Are there constraints on where intron/exon boundaries occur with respect to the triplet codons of the reading frame?

Question

I did a quick search (here and elsewhere) and couldn't find anything on this subject. If all introns in a given primary transcript were spliced out in the same way, then this wouldn't matter. But lots of eukaryotic transcripts have alternate splicing patterns so that one version of the mRNA will contain coding regions that are absent in other alternate forms.

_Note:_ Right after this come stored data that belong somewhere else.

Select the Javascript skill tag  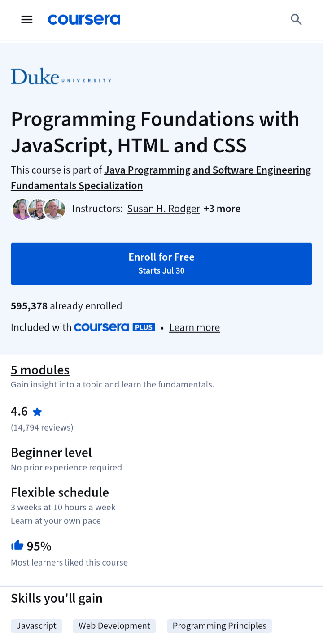[x=37, y=626]
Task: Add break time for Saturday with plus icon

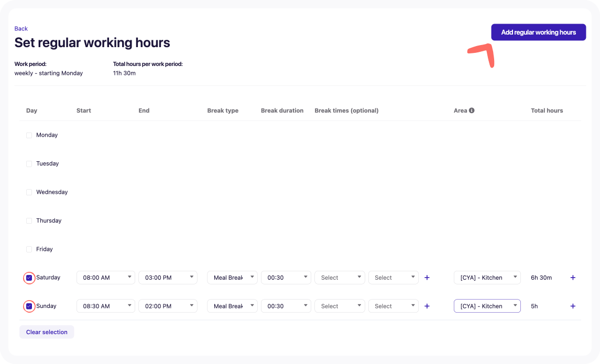Action: 427,278
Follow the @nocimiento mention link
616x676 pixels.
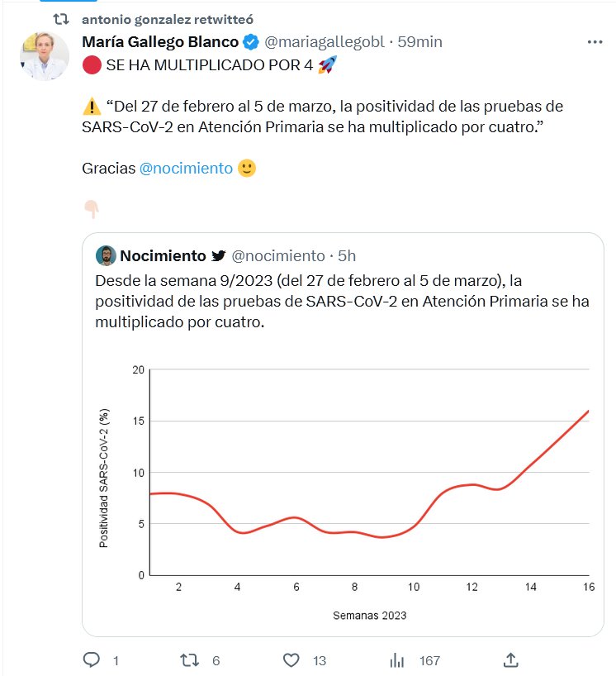point(186,168)
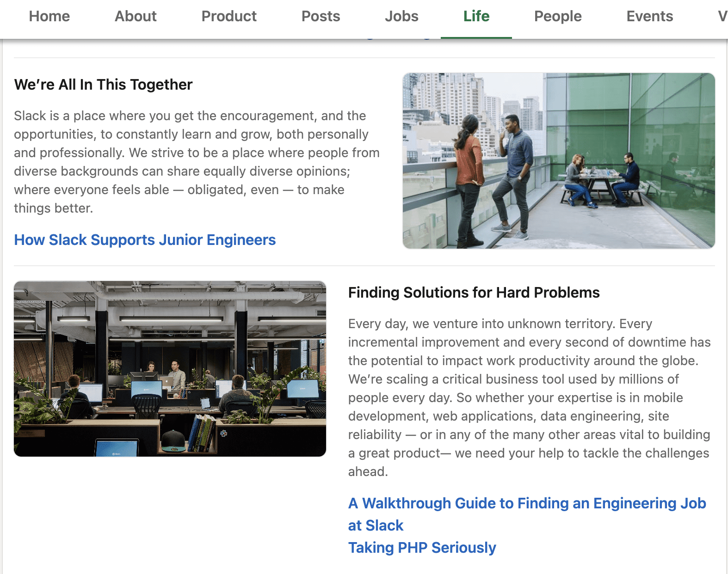Click Finding Solutions for Hard Problems heading
The width and height of the screenshot is (728, 574).
[474, 293]
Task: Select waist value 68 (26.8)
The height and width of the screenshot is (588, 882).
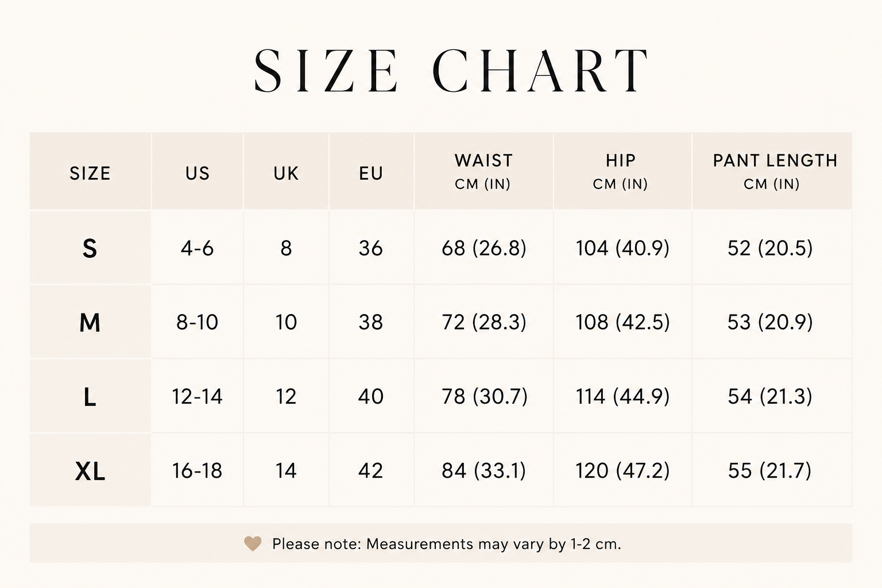Action: click(x=484, y=248)
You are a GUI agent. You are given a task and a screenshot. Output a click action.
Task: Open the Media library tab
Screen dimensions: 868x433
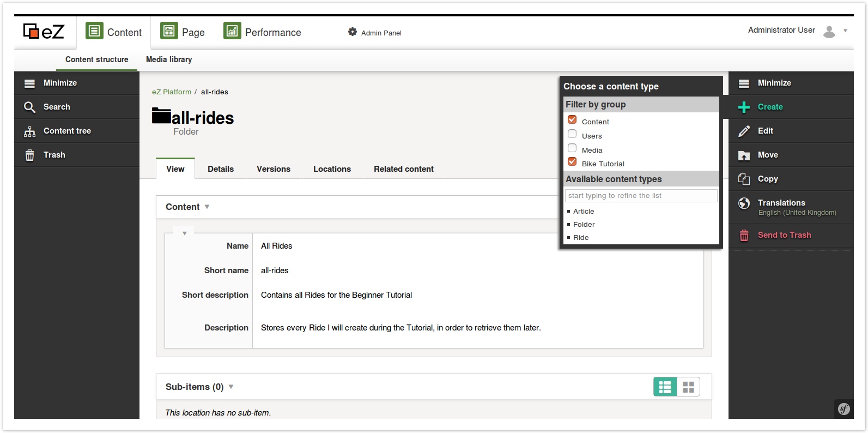(x=169, y=59)
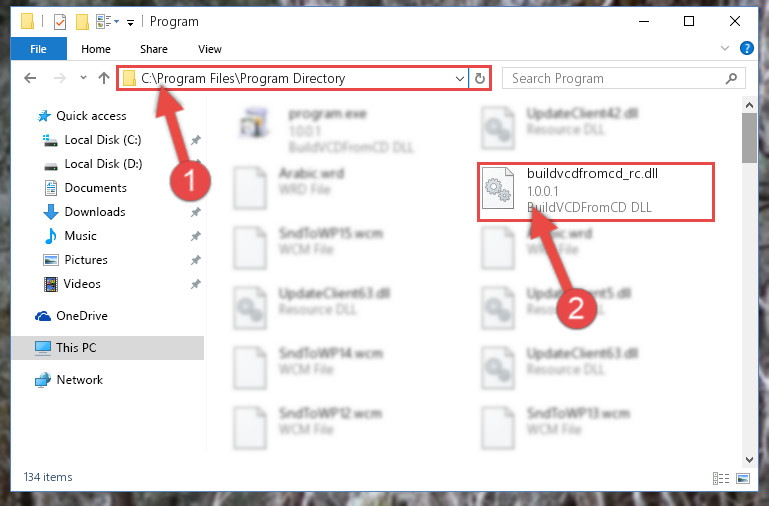
Task: Open Downloads in Quick access
Action: pyautogui.click(x=95, y=212)
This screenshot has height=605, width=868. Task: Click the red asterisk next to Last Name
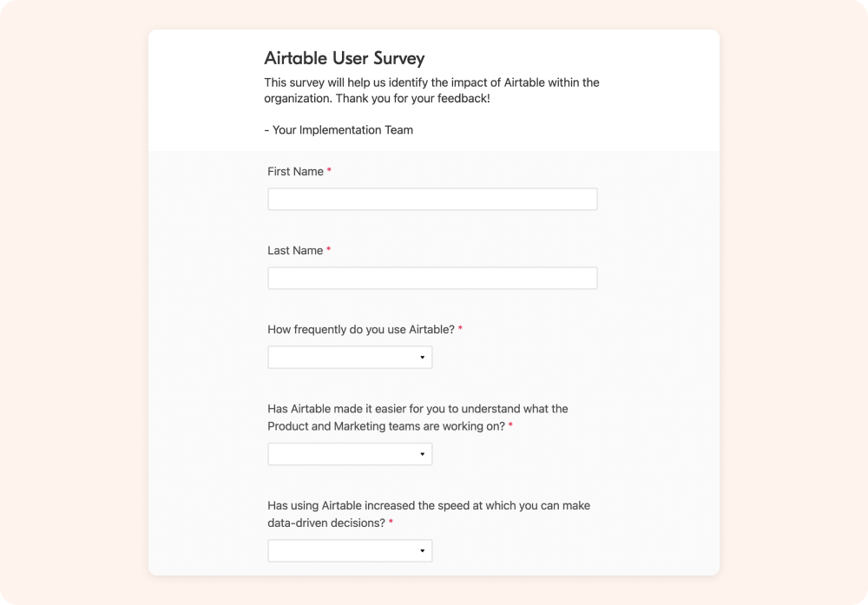tap(328, 250)
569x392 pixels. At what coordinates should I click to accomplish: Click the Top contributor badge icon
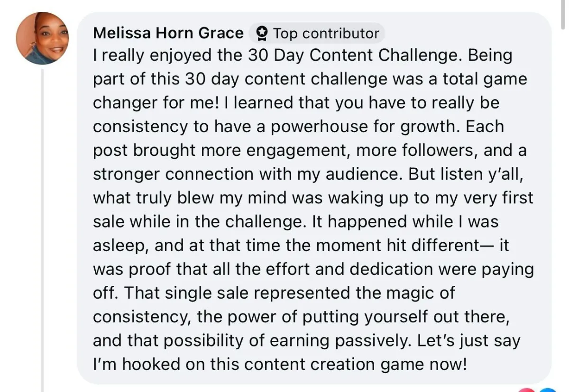tap(261, 34)
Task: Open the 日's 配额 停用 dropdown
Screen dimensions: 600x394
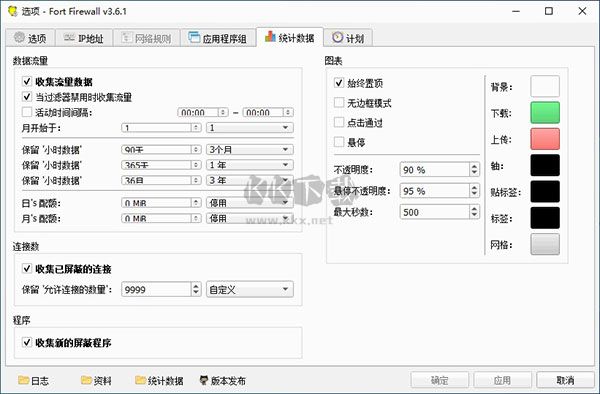Action: pyautogui.click(x=250, y=203)
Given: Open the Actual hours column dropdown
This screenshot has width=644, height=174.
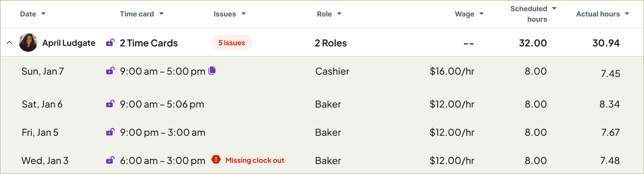Looking at the screenshot, I should pyautogui.click(x=627, y=14).
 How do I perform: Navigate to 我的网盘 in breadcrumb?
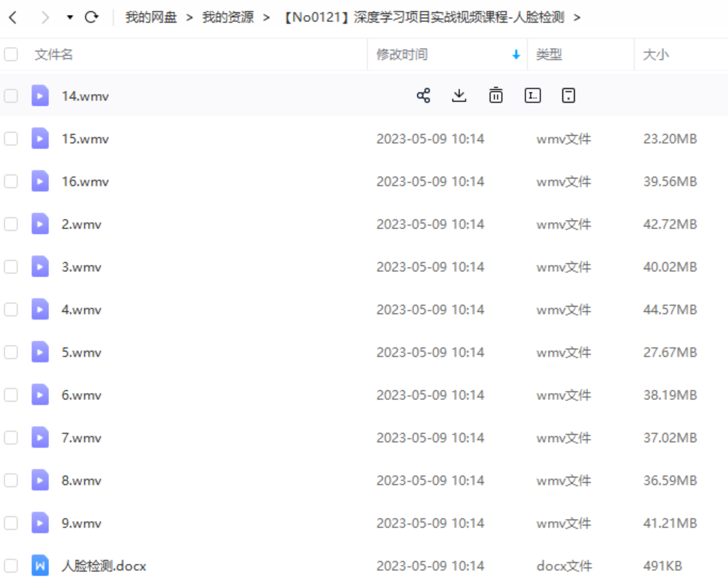(151, 17)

The problem relates to maintaining an open reading frame, avoiding a frame shift and the attendant (and unpredictable) consequences. If a splice donor site occurs within the 3-base codon, it might require that the two (or more) alternate acceptor sites would be in the same relative position in a related codon.

The simplest solution to this problem in my view is to make sure that all splice donor and acceptor sites would be at a codon/word boundary.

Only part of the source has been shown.